Jacob Kaplan-Moss

"Web Scale"

I wrote this post in 2010, more than 12 years ago. It may be very out of date, partially or totally incorrect. I may even no longer agree with this, or might approach things differently if I wrote this post today. I rarely edit posts after writing them, but if I have there'll be a note at the bottom about what I changed and why. If something in this post is actively harmful or dangerous please get in touch and I'll fix it.

Christophe Pettus:

What does [“web scale”] mean?

It clearly means something along the lines of, “Can handle lots of transactions per unit time,” but how many?

I mean, WordPress with WP-SuperCache is “web scale” if all that is meant is, “Can be used to implement a high volume site,” but I assume those who are touting something as “web scale” are aiming higher than that.

Anyone care to offer a quantitative definition of this term?

Since I tend to use “web scale” to describe the types of problems we try to tackle at Revsys I figure I should try to take a stab at answering Christophe’s question.

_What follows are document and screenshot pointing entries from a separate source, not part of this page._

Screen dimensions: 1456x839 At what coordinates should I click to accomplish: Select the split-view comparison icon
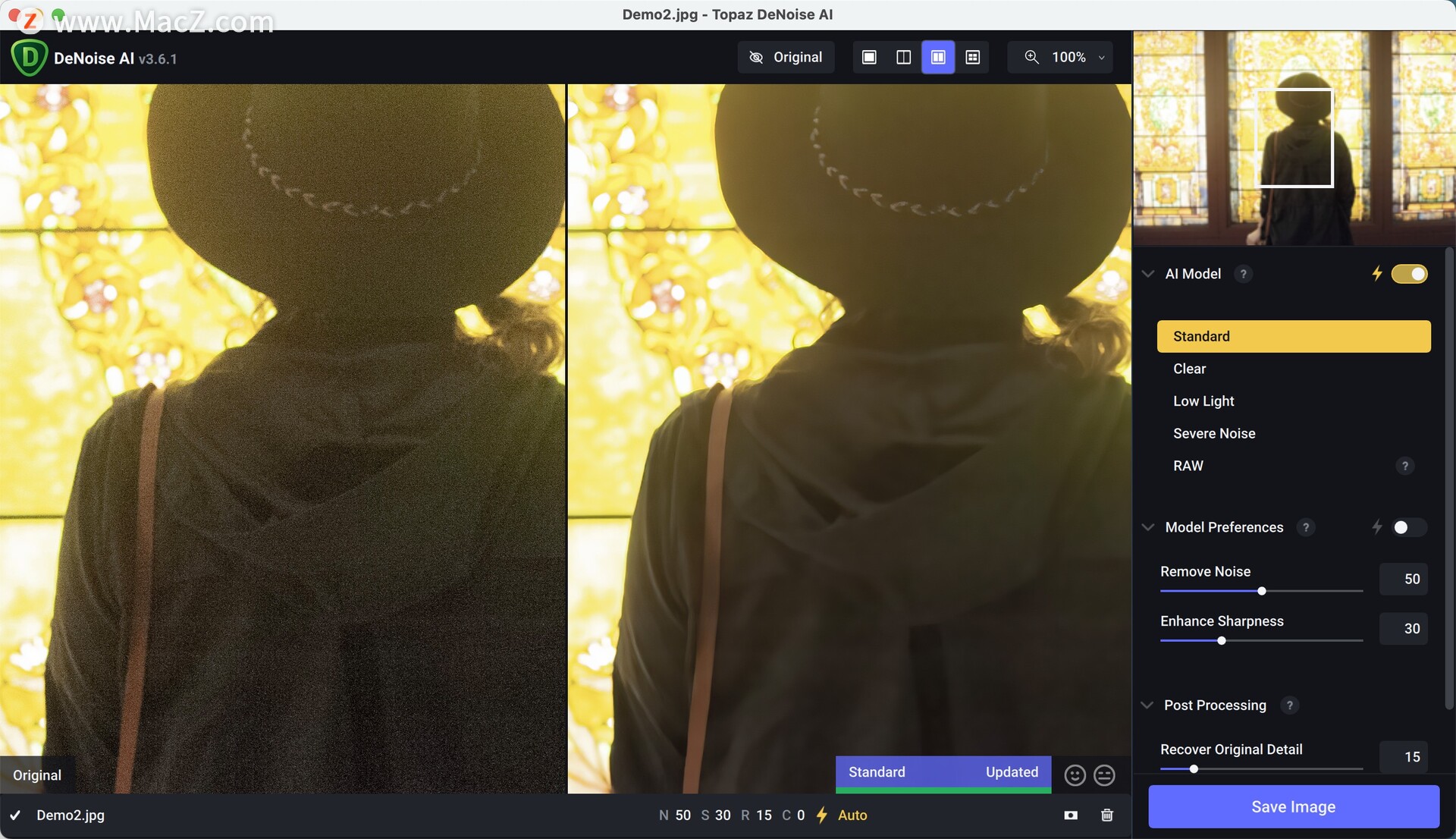[903, 57]
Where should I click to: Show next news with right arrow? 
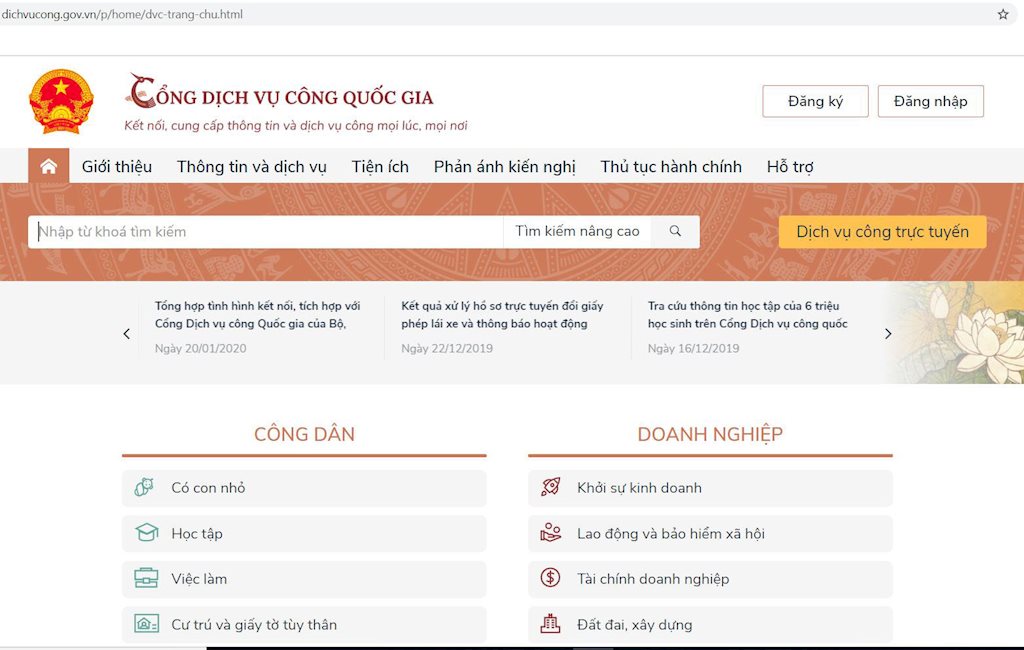[888, 334]
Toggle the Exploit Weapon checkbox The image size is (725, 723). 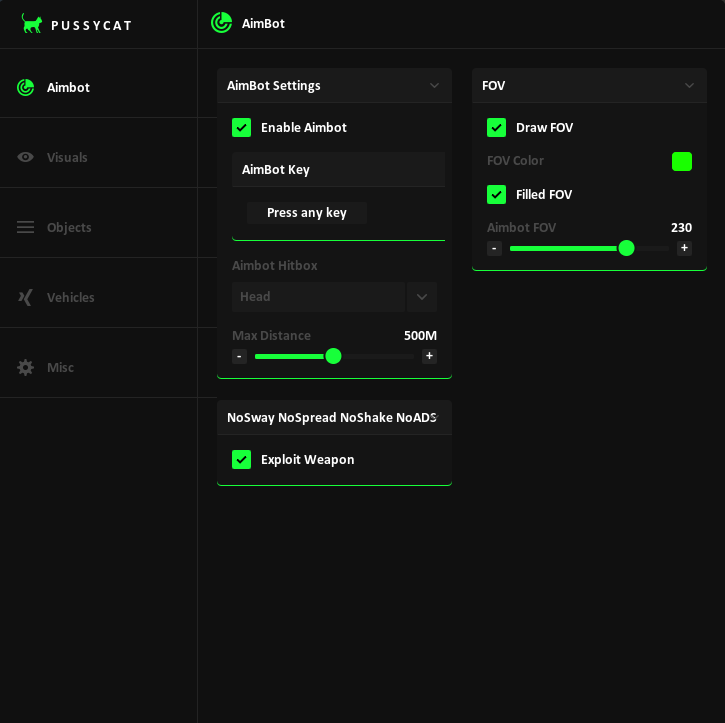[242, 459]
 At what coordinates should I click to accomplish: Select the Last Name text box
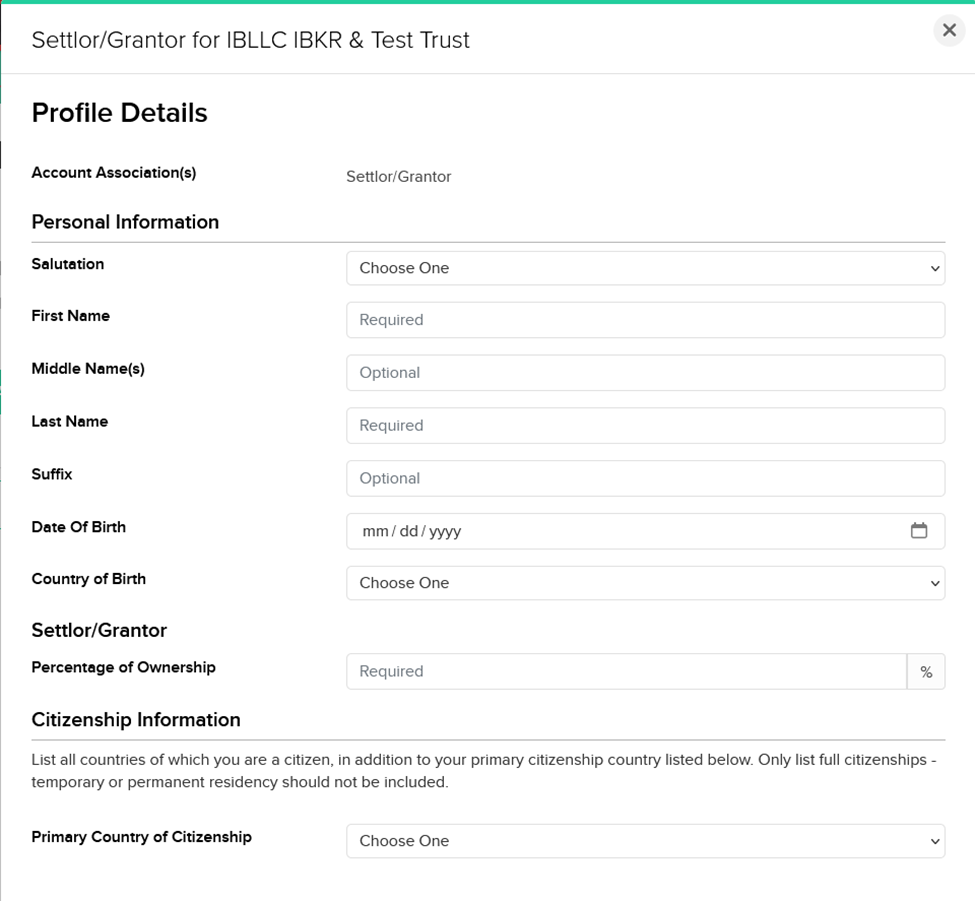[645, 426]
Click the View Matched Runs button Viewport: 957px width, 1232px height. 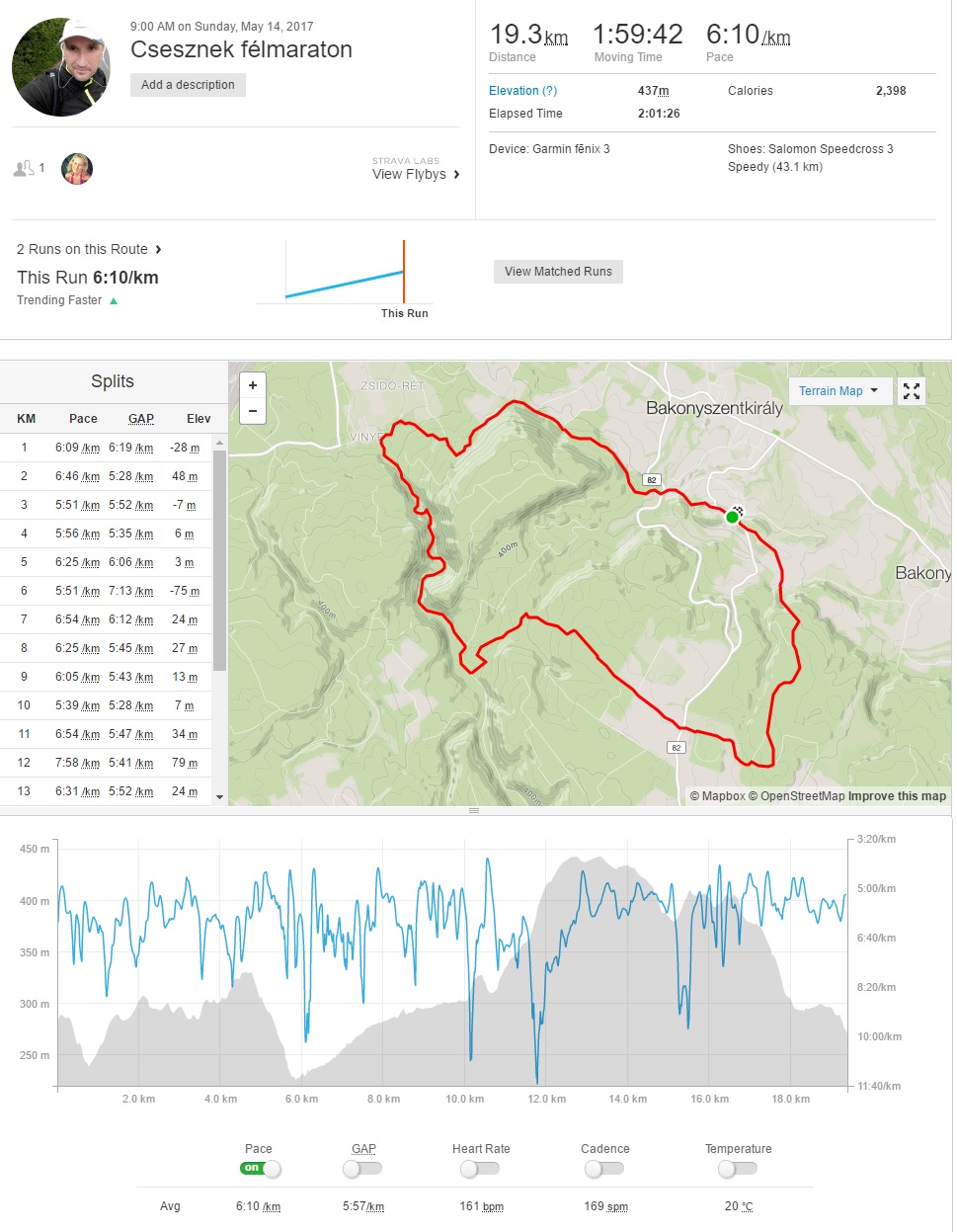tap(558, 272)
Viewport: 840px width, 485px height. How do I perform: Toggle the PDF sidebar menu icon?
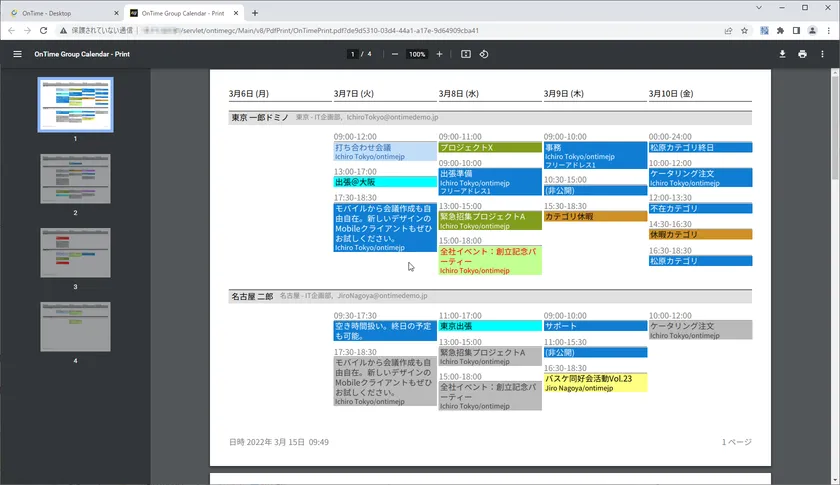(x=17, y=54)
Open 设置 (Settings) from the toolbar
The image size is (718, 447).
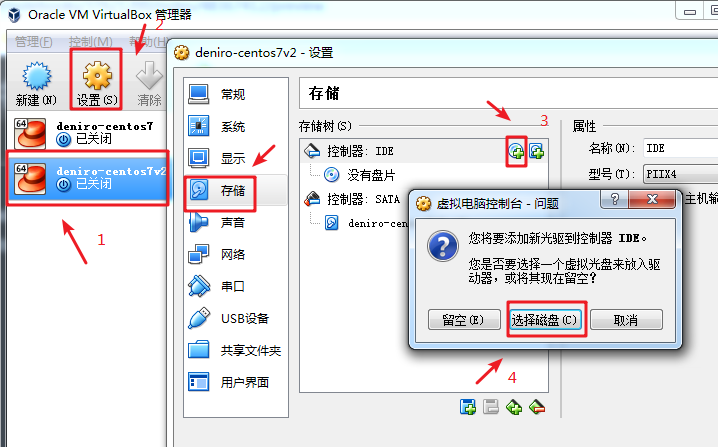pyautogui.click(x=97, y=83)
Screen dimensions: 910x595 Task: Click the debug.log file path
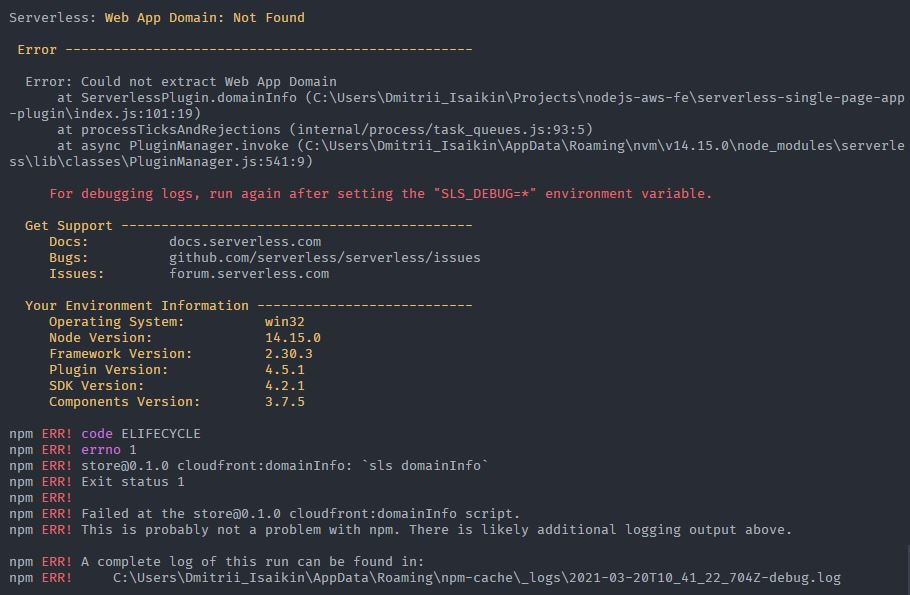[x=476, y=578]
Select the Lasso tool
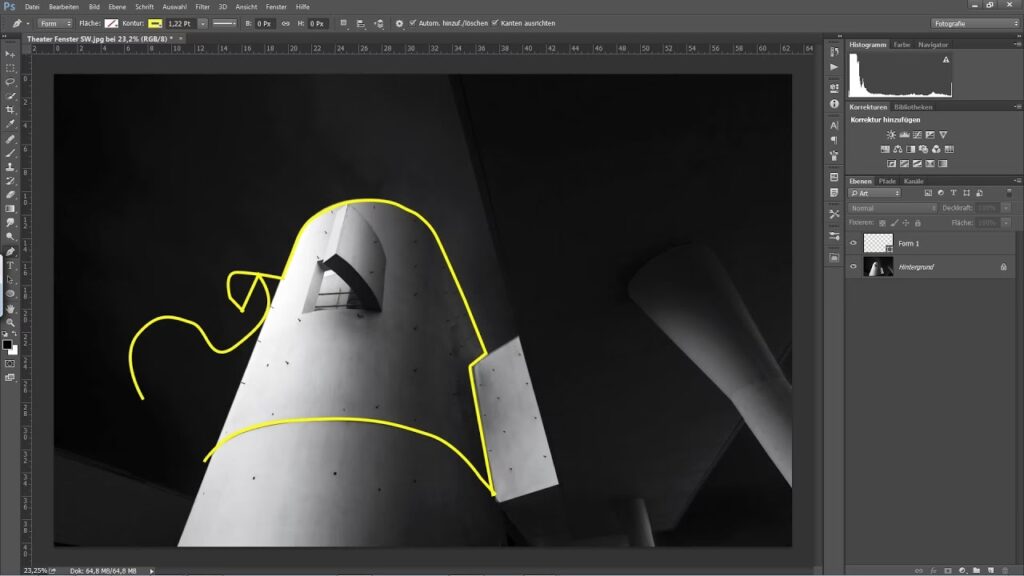Viewport: 1024px width, 576px height. click(x=10, y=82)
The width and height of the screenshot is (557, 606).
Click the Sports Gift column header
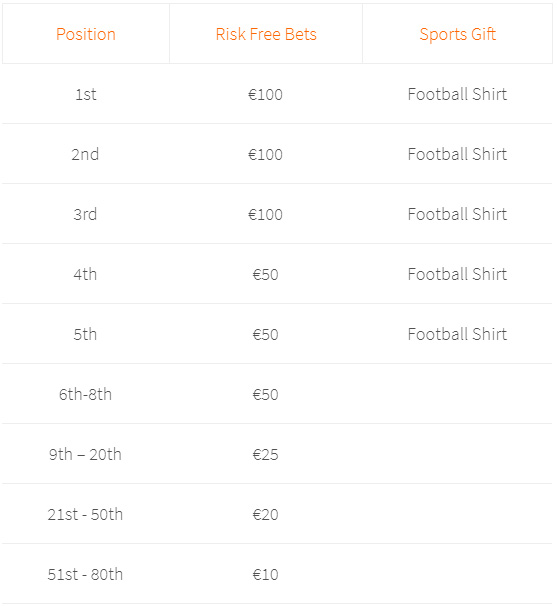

Like nearly everything about our industry, there’s sadly a bit of hype in the term “web scale.” It seems that many like to use the term as a fancy synonym for “big,” and I think it’s that sloppy hyperbolic use that Christophe (and I) object to. It’s easy to say “ooh, we do a lot of traffic – we’re Web Scale!”

But I think this ignores a fundamental difference between traffic patterns on modern web sites and other sorts of traffic. Most successful web sites – and certainly the ones I’d call “web scale” – have a strong social aspect to them. These sites aren’t straightforward read/write operations, but instead exhibit strong network effects.

Why does that matter?

Two words: Reed’s law. Reed’s law states that “the utility of large networks, particularly social networks, can scale exponentially with the size of the network.” The proof’s pretty simple: if you have N people in a network, you have 2N possible groups (i.e. subnetworks).

Now, Reed’s law talks about utility – value, roughly – but it isn’t hard to see that traffic across social networks follows similar laws. Users use networks more as they make more connections, and as the network size grows there are more possible connections to make. Each new user adds a lot more than a linear increase to traffic and resource use. Sure, it’s not literally 2N growth, but the point is that sites exhibiting network effects see traffic grow at rate far beyond linear.

To me, then, “web scale” describes the tendency of modern sites – especially social ones – to grow at (far-)greater-than-linear rates. Tools that claim to be “web scale” are (I hope) claiming to handle rapid growth efficiently and not have bottlenecks that require rearchitecting at critical moments.

The implication for “web scale” operations engineers is that we have to understand this non-linear network effect. Network effects have a profound effect on architecture, tool choice, system design, and especially capacity planning.

So I think “web scale,” despite the hype and hyperbole, is an important concept.